Brief: After locating the line that holds "Task: Expand the commimg cloud tree node", copy that line and all that follow it word for word through the end of the data, with no pictures.
::::::::::
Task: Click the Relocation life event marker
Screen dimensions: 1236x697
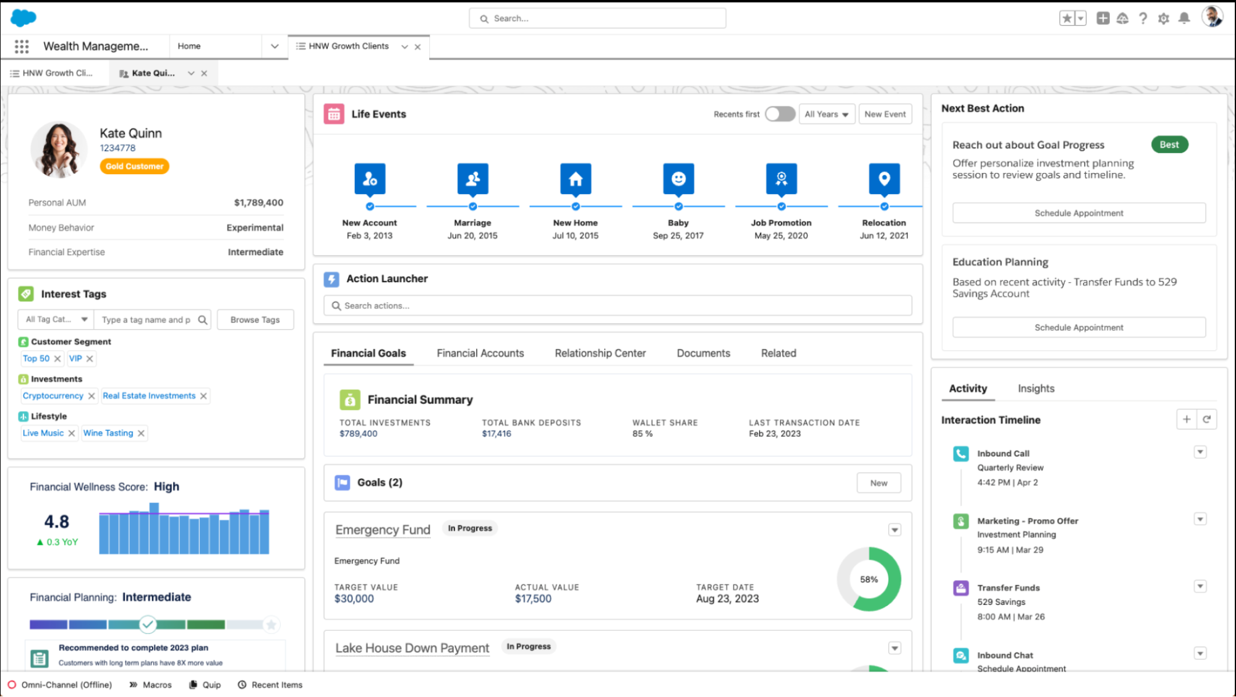Action: (884, 179)
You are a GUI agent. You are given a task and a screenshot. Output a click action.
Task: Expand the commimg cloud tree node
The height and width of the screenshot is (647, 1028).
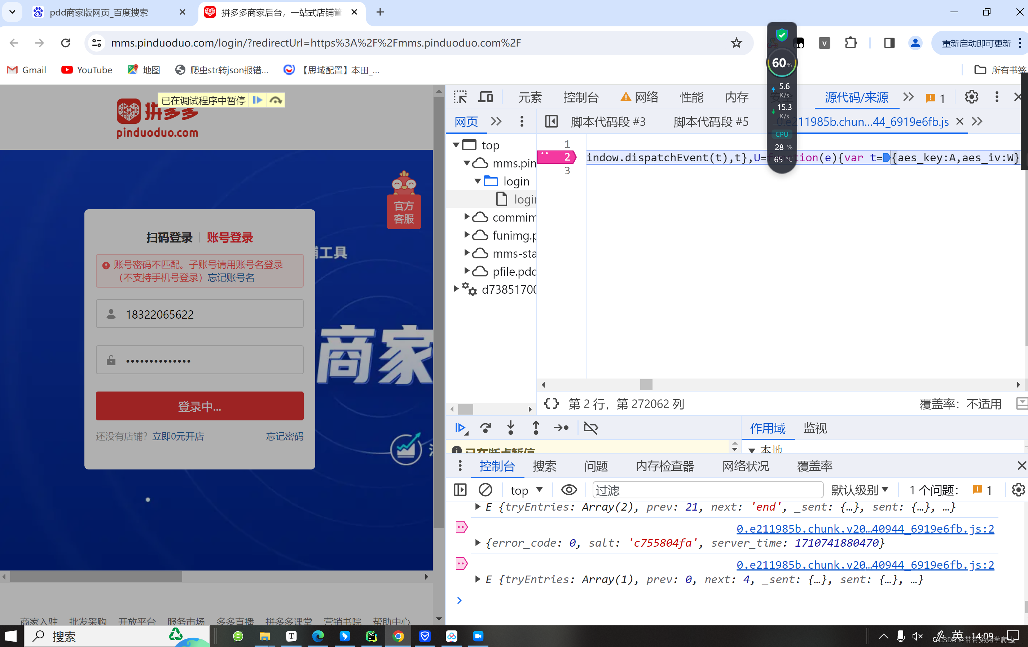tap(467, 217)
::::::::::
Answer to this problem:
Task: Expand the commimg cloud tree node
The height and width of the screenshot is (647, 1028).
tap(467, 217)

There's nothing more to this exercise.